## Records supplied
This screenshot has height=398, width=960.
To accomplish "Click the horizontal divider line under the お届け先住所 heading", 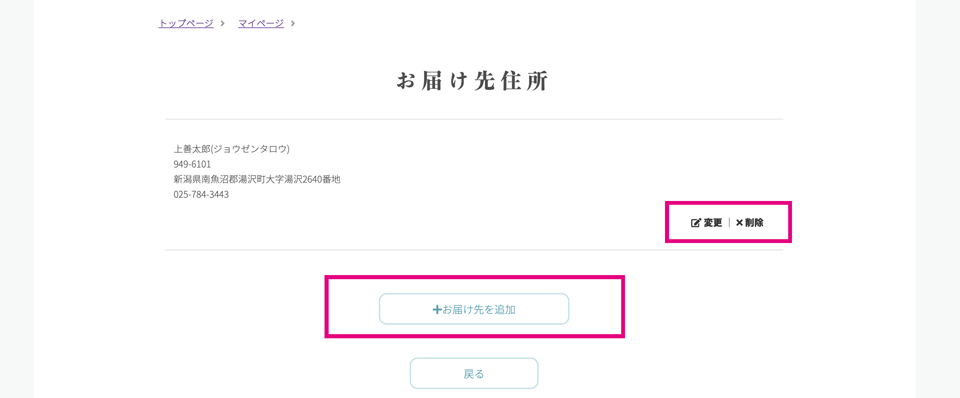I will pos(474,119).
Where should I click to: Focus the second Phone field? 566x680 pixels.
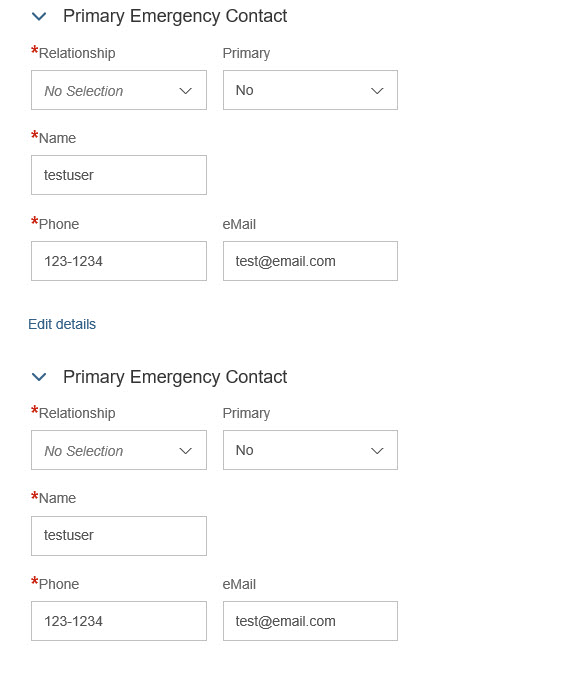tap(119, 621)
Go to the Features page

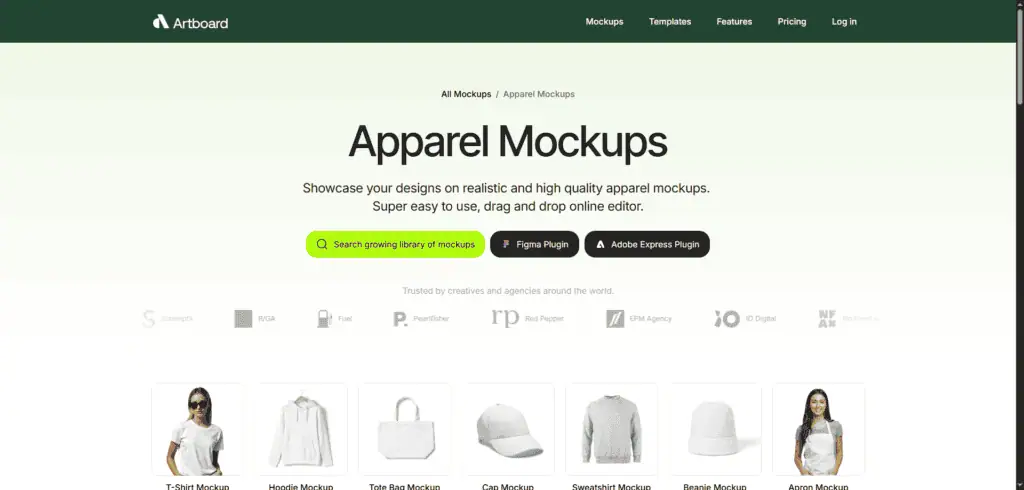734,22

## What is needed
From the line with "Where should I" through the end of the listing, write out every line exactly, leaving out the pictures.

## Task output
Where should I click to: Focus the second Phone field? 566x680 pixels.
tap(119, 621)
Go to the Features page

734,22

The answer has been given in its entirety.